Your task
Show each line of the records below where the word "into" occurs.

Stored data
● ● ● ●

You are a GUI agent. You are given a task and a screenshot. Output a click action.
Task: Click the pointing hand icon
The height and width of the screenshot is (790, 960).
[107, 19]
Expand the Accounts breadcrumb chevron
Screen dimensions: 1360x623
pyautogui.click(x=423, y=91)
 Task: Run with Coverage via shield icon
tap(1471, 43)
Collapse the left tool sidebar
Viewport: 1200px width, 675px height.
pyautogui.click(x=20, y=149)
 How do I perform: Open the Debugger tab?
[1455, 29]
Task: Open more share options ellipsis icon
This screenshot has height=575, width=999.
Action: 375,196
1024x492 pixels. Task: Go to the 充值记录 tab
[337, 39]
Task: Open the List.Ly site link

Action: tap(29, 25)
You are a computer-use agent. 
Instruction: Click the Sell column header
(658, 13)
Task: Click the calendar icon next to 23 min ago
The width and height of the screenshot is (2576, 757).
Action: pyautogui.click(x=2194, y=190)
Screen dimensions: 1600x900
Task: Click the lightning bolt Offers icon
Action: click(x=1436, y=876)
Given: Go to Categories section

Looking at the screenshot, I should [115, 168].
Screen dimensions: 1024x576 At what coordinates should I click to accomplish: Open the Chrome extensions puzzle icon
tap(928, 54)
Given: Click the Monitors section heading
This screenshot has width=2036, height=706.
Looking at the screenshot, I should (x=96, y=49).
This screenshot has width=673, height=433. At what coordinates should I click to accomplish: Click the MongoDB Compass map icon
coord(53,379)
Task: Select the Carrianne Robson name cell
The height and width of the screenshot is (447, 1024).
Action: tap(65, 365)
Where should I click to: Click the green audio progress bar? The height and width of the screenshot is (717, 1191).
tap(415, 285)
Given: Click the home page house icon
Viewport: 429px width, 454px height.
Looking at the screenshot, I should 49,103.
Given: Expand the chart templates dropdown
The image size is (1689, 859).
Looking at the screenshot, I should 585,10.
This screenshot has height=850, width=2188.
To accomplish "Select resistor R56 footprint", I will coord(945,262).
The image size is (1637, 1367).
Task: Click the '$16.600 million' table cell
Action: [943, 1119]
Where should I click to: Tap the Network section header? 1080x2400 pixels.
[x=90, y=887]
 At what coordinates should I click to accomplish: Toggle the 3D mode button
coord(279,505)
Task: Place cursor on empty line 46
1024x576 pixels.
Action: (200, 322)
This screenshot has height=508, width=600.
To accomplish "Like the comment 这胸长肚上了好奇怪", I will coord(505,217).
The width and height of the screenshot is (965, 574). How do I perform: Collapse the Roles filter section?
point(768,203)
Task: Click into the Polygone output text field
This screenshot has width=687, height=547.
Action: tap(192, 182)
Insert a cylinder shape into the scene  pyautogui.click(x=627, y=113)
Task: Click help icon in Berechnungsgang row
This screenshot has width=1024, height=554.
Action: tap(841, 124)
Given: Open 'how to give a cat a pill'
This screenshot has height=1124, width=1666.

● ● ● ●

Your solution
Task: Click into the Polygone output text field
Insert a cylinder shape into the scene  pyautogui.click(x=627, y=113)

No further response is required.